The First Trimester is an Exciting Time for an Expecting Mother

banner of he First Trimester is an Exciting Time for an Expecting Mother

Being able to nurture and raise a child is one of a mother’s greatest pleasures.

However, the journey to achieving this comes with conceiving and carrying a baby to term. Nothing is more exciting than testing positive for a pregnancy test, especially when you were looking forward to it.

The first phase of pregnancy is referred to as the first trimester and is characterized by an invisible transformation. These changes happen very quickly and knowing the emotional and physical changes to expect can help prepare you for the journey. While the first trimester is certainly not the end of pregnancy, it’s important to give any child the best possible start that is possible. 

How Long Does the First Trimester Last?

As stated before, the first trimester is the earliest stage of pregnancy. This period starts on the first day of your last period, even before getting pregnant, and ends after thirteen weeks. During this period, the mother and the child both undergo a series of transformations. Most people often fail to know they are pregnant until after six to seven weeks.

During the first three months of pregnancy, the egg will divide into layers of cells and then implants into the walls of a woman's womb, where it can continue growing. These implanted cells are what is referred to as an embryo. It’s during this phase that the baby will grow faster compared to other stages. After about six weeks of growth, the baby’s heartbeat can be felt – and at the end of twelve-thirteen weeks, the baby’s organs, bones and muscles will have formed. It’s at this point that the baby is now referred to as a fetus.
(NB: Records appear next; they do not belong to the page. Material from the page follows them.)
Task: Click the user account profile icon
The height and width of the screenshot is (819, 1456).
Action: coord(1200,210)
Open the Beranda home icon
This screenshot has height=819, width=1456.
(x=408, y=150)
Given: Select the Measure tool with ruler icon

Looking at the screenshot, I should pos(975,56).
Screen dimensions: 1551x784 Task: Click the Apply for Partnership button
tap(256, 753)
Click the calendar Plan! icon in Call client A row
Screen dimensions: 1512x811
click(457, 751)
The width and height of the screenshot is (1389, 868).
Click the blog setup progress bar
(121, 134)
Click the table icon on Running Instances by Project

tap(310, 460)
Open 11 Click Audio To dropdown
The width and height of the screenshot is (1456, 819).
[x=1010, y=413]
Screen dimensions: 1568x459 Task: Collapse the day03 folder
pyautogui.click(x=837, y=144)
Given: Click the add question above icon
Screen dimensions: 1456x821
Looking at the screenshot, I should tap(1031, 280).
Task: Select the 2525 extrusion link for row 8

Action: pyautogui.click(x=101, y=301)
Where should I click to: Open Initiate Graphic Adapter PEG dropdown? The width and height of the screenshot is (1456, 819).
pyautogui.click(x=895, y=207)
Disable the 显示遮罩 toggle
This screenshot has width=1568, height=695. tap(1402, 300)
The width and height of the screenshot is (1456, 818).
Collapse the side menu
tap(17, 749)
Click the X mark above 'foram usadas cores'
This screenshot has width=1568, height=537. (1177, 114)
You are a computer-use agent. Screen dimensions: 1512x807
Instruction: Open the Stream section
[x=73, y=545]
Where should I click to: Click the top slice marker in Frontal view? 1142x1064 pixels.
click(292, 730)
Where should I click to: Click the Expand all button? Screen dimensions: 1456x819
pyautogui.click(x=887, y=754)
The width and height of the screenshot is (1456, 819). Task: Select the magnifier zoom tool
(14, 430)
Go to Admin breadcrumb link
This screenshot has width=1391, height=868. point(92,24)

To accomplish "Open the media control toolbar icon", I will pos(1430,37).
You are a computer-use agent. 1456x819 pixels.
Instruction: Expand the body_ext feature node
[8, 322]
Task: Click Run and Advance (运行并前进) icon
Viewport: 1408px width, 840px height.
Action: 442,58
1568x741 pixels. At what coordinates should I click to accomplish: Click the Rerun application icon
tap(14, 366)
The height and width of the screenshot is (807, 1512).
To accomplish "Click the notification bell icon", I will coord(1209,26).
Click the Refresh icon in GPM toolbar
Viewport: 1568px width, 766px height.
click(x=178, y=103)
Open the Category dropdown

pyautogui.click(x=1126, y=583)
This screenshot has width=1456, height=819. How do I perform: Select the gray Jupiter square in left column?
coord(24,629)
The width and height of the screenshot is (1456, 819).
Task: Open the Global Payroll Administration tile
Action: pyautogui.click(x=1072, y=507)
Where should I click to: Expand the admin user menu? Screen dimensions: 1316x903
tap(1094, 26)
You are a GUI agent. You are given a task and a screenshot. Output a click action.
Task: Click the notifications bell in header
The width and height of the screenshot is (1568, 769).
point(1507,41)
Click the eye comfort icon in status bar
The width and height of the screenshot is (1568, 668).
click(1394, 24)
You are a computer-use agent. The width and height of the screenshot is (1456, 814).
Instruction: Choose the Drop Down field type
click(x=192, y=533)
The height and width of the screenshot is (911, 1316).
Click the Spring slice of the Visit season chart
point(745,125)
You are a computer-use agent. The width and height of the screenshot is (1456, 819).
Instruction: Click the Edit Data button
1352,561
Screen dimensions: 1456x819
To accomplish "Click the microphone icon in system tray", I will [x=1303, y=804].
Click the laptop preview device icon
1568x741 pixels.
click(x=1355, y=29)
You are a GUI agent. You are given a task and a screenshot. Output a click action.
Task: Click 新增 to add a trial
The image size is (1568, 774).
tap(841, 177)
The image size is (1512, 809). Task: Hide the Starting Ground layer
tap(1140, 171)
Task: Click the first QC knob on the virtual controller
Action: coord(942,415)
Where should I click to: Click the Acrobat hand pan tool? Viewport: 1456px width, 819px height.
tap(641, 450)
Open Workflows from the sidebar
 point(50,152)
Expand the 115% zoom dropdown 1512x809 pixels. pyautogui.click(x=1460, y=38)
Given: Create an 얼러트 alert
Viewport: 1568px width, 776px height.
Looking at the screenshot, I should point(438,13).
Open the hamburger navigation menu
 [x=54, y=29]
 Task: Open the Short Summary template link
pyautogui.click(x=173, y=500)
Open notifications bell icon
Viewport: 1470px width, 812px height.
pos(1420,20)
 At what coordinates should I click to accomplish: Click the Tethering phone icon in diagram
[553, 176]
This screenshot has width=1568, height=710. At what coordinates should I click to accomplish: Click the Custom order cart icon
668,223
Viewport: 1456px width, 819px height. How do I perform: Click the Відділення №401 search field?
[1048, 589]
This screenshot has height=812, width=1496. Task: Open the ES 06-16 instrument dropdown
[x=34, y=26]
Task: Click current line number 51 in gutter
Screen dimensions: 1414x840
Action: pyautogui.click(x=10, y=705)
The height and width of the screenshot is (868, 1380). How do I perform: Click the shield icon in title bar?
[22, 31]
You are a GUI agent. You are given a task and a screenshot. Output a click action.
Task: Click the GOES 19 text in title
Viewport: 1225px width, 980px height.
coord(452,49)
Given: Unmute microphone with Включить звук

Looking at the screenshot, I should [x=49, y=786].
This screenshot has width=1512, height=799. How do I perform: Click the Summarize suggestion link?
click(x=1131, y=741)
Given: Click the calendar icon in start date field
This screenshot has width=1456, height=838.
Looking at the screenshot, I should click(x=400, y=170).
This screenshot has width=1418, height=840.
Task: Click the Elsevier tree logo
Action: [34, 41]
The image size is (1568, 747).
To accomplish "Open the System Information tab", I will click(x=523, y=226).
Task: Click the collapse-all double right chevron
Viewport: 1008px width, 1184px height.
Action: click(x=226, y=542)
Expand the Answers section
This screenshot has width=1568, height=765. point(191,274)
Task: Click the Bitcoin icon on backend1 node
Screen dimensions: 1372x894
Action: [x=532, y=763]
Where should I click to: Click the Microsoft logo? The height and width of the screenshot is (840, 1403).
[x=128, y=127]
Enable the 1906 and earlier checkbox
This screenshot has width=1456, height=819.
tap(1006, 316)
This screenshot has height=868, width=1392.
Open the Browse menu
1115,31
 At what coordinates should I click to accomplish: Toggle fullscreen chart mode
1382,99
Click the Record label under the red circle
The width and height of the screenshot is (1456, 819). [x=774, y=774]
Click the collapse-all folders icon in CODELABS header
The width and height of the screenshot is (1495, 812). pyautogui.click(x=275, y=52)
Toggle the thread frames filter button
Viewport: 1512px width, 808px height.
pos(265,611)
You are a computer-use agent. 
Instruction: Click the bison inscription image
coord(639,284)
Baby Development during the First Trimester

As stated before, during the first few weeks of pregnancy, the child grows rapidly to form the muscles, bones and organs. By the time the embryo gets to week five, it has a primitive circulatory system, which forms the basis for bones, kidneys, ligaments and the reproductive system. At week six, the baby’s neural tube starts closing. This allows the spinal cord and brain to develop. It’s also at this stage that the building blocks for the formation of eyes and ears are developed as small buds, arms, appear. At six weeks, the baby’s body takes on a C-shaped curvature.

At seven weeks, the baby’s head and face begins to form. During this week, depressions that form the nostrils start to show as well as retinas. You will also be able to see lower limb buds, legs. At the end of the week, the baby’s fingers will begin to show, as well as the outlining that shapes the baby’s ears and eyes. It’s also at this stage that the baby’s upper lip and nose complete their formation.

At the end of nine weeks, the baby will have developed arms and the elbow will begin to appear. The toes and eyelids become visible. At this point, the baby’s head is large but the chin is not completely formed. When you reach the tenth week, the baby can bend their elbow and the toes and fingers become longer from losing their webbing.

When you get to the 11th week, the baby can now be referred to as a fetus. The buds for future teeth form, red blood cells begin to form, and the baby’s genitalia begins to show. At the end of the first trimester, the baby’s face becomes fully developed and they begin to grow fingernails. It is also at this time that the intestines become fully developed in the abdomen.

Changes for the Mother to Expect

The most visible change during the first trimester is a missed period. However there are other changes you should expect. These include:

  • Tender swollen breasts- after conception, a hormonal change may make the breasts more sensitive and sore.
  • Nausea- this is often characterized as morning sickness. This feeling is often caused by rising hormonal levels in the body.
  • Increased urination- the amount of blood in the body increases during pregnancy; causing the kidney to process extra fluids.
  • Fatigue- during the first trimester, the body produces high levels of progesterone which is credited for the frequent fatigue.
  • Food cravings and aversions- during this stage, you can be sensitive to certain tastes and odors. This means your sense of taste may change causing you to have specific food preferences.
  • Constipation - high levels of some hormones in the body slows the movement of food in the digestive systems – which could lead to constipation.